Again, while I am sympathetic to a point, this is not how one goes about establishing useful dialogue with the community.

The day the column appeared (last Friday), I showed up at KSLG stomping mad. It was suggested that I call Jackie Christensen for an on-air interview regarding the matter. Before I got that far, a stomach-churning news item showed up on CNN and completely overwhelmed my feelings on the TOC coverage column. Now days have passed without my even writing a letter to the editor. So here I am, venting on my blog and wondering if I can somehow get the info about this weekend’s softball all-stars TOC to him in time.


4 thoughts on “And I'd just thanked him for the coverage”

  1. Boy, what a jerk. It’s foolish of him to simultaneously insult people who care about this coverage by calling them “average commoner[s]” and then begging for information so he can cover his beat.His article is even more condescending than you represent here.My advice: don’t reward bad behavior. If he has the psychic powers to divine the “burning questions raging inside of you,” he can figure out there’s an event this weekend. And when he does he should apologize for being such a condescending wanker.
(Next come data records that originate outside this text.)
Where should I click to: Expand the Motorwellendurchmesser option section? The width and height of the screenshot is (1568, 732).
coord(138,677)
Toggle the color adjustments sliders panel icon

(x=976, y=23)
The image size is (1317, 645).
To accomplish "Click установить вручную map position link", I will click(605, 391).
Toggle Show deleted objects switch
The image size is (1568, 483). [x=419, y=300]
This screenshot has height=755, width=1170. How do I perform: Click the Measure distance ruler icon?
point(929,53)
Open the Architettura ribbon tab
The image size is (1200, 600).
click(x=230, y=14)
  2. call me naive, or old-fashioned if you like, but I thought that it’s the reporter’s job to go out into the community to find the news, not the community’s job to present it onto his desk in full glossy glory for him to regurgitate into the paper. Is he so busy with so much news that he doesn’t have time to investigate community events himself?

  3. “…it’s the reporter’s job to go out into the community to find the news, not the community’s job to present it onto his desk in full glossy glory for him to regurgitate into the paper.”Well said.And while I’m not thrilled at the idea of kowtowing to him, I do want to see the girls acknowledged. Sigh. What’s worse is the T-S hasn’t even acknowledged the softball games even exist.Apparently sports journalists have different guidelines and expectations than the rest of us.